(Dataset entries)
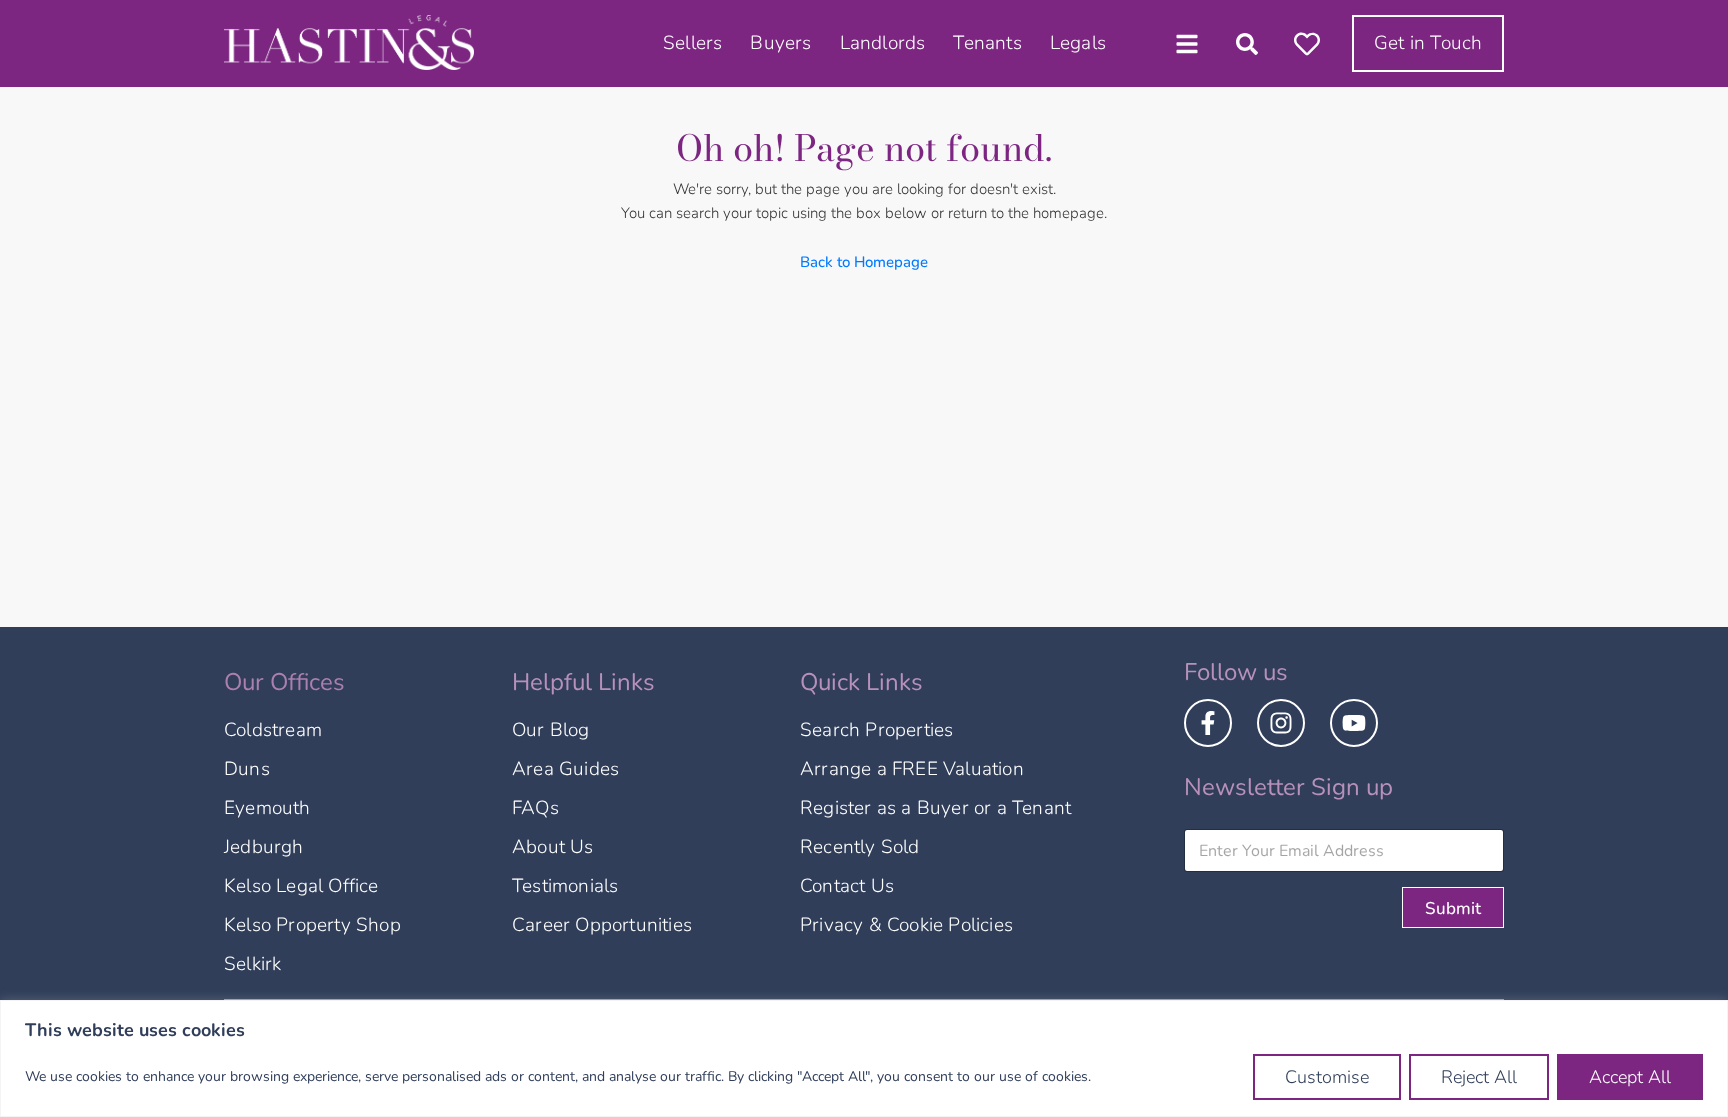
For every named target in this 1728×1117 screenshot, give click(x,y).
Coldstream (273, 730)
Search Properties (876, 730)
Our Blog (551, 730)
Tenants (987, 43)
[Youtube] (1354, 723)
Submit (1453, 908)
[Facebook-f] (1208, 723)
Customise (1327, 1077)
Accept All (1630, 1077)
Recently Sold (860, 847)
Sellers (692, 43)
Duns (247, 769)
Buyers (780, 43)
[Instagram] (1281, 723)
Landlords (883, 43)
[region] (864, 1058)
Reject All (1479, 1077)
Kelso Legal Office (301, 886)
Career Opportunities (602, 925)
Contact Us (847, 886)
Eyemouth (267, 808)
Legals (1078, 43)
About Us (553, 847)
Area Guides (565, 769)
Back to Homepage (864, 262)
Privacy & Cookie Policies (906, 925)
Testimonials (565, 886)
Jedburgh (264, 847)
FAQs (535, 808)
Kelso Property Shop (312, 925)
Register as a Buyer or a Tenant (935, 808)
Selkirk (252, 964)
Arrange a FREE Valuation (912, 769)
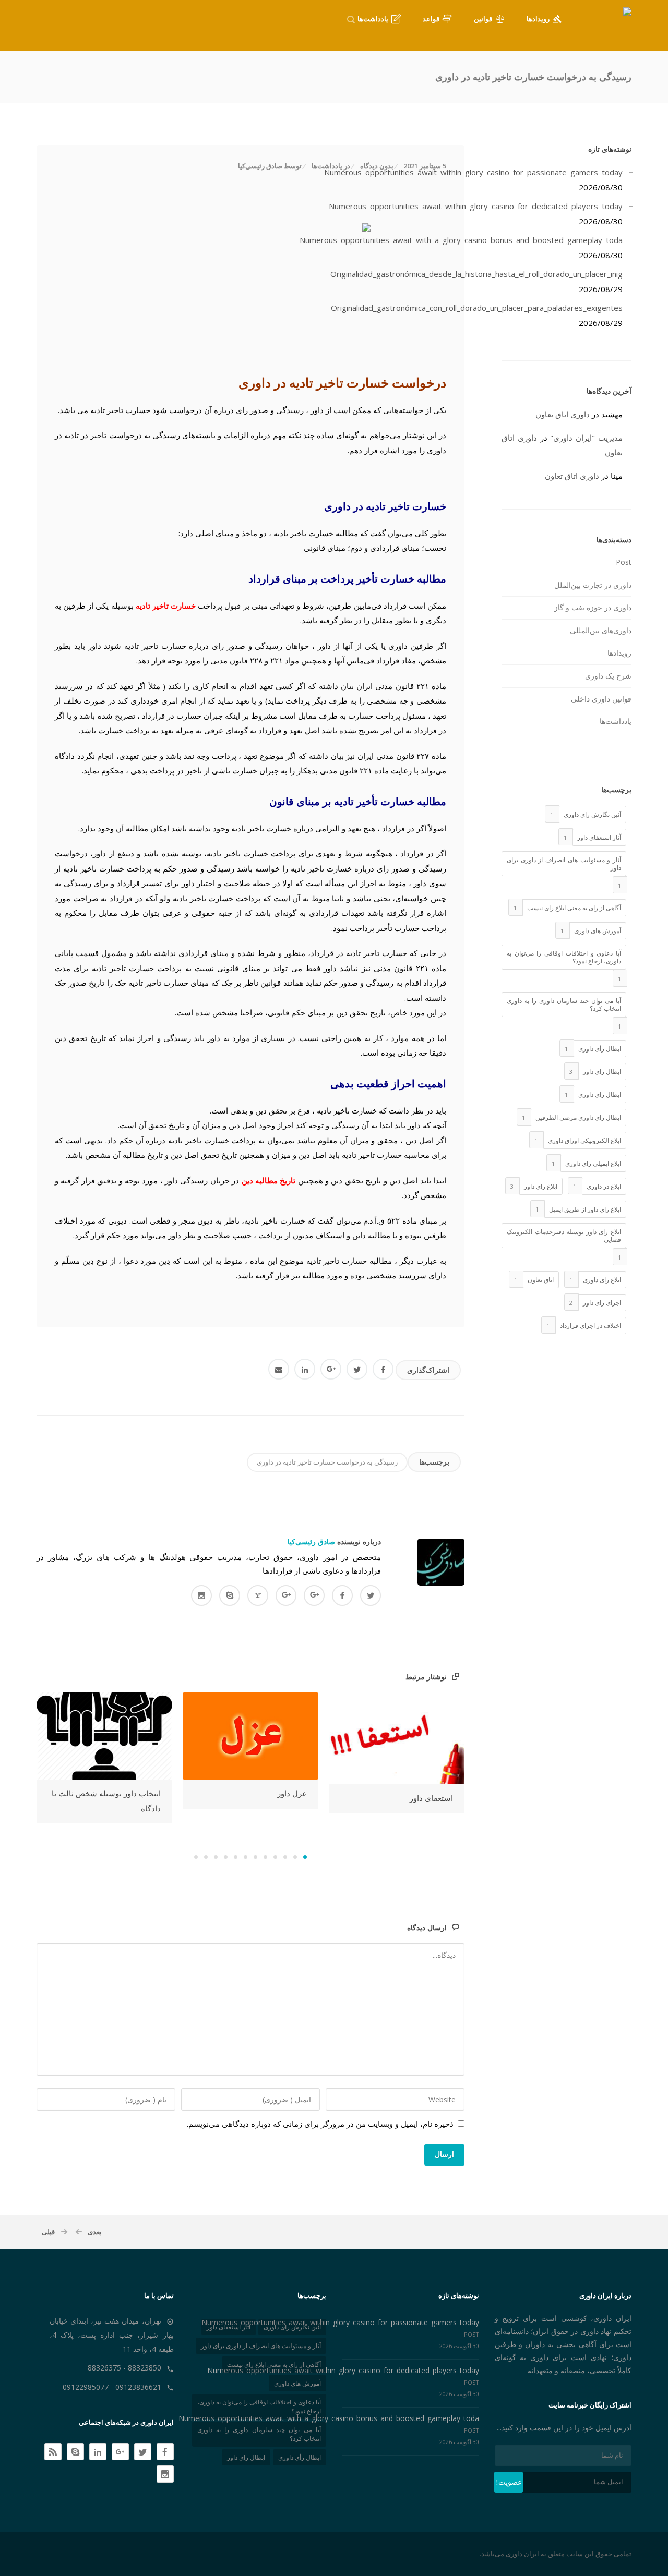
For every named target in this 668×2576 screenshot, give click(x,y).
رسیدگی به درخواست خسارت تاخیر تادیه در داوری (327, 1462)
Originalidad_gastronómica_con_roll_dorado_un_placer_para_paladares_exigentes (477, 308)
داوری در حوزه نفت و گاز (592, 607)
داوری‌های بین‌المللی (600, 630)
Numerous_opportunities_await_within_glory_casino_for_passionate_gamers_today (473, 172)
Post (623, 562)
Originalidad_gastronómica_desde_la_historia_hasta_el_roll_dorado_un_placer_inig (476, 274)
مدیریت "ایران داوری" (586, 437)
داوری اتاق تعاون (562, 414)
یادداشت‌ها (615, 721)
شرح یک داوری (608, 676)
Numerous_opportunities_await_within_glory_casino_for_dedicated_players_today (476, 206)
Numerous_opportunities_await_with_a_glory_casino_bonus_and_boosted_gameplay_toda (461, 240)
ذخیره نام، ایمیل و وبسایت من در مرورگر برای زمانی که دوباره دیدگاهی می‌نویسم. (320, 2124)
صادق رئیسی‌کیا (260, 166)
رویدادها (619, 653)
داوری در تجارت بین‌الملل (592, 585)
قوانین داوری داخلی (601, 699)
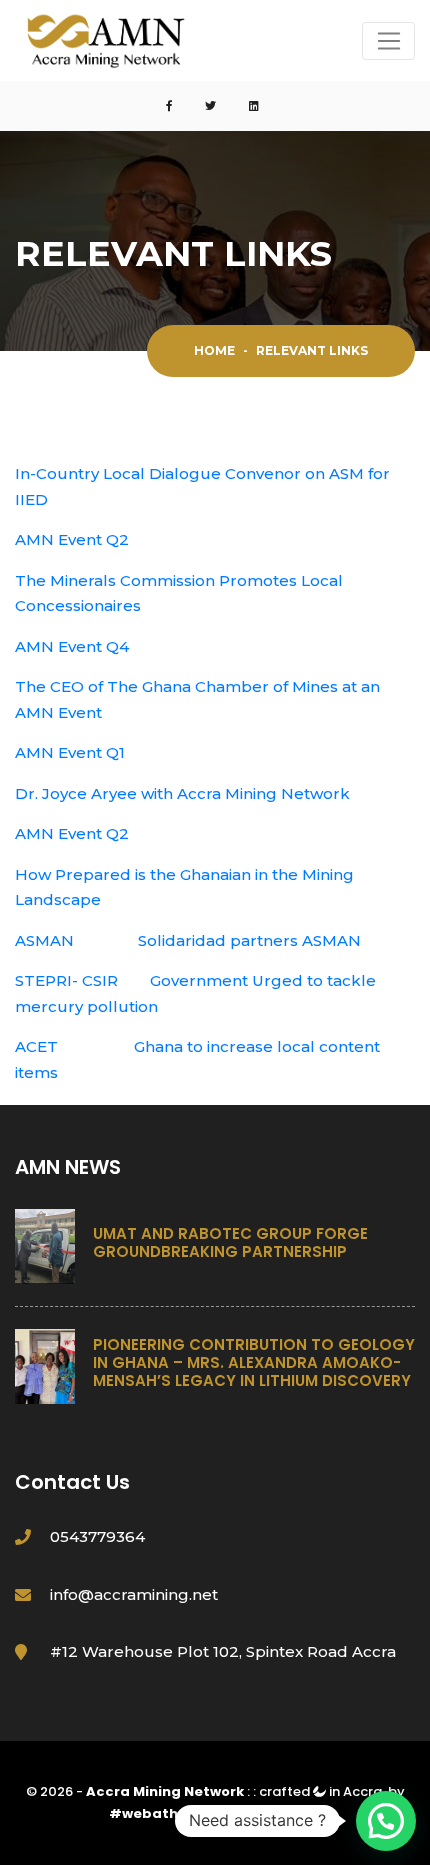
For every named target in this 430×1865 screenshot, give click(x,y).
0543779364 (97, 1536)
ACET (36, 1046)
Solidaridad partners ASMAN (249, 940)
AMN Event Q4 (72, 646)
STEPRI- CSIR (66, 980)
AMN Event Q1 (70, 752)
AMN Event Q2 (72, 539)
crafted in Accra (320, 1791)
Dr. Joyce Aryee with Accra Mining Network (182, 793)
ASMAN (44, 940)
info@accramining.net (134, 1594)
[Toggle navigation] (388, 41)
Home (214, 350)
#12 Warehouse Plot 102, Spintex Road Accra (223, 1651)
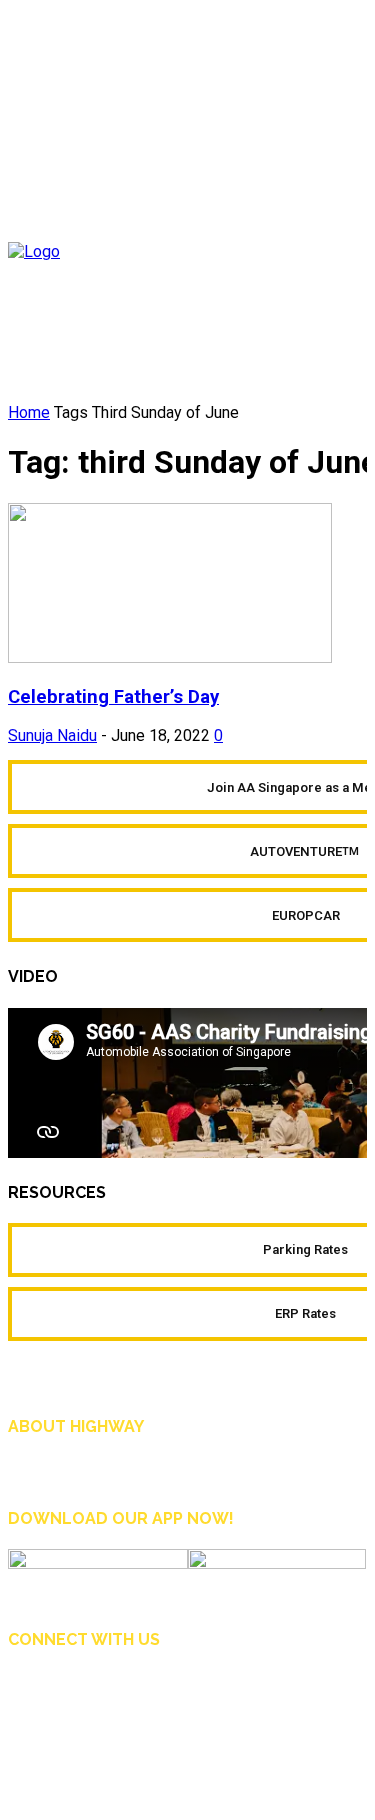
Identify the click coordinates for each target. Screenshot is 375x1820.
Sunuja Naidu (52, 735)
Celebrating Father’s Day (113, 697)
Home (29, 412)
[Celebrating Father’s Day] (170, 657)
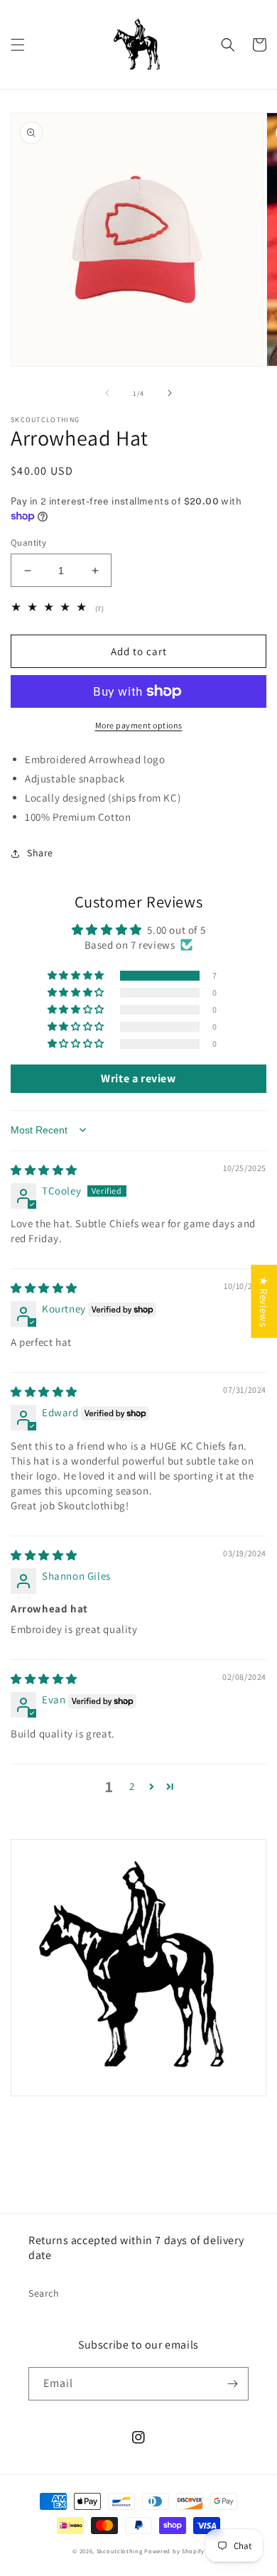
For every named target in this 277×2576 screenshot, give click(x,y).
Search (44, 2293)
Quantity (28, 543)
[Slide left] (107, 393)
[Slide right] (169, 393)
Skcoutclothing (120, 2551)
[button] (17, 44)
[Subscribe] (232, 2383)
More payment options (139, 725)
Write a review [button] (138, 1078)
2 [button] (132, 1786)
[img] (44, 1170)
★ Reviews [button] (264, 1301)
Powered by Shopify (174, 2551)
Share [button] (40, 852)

◆ EXERCISE DIRECTIONS: Please reproduce the lines from the line with "AMN Event Q4 (72, 646)" to the line with "Home (214, 350)", both ends included, exactly as they appear above.

◆ RESULT FOR THIS EXERCISE:
AMN Event Q4 (72, 646)
STEPRI- CSIR (66, 980)
AMN Event Q1 (70, 752)
AMN Event Q2 (72, 539)
crafted in Accra (320, 1791)
Dr. Joyce Aryee with Accra Mining Network (182, 793)
ASMAN (44, 940)
info@accramining.net (134, 1594)
[Toggle navigation] (388, 41)
Home (214, 350)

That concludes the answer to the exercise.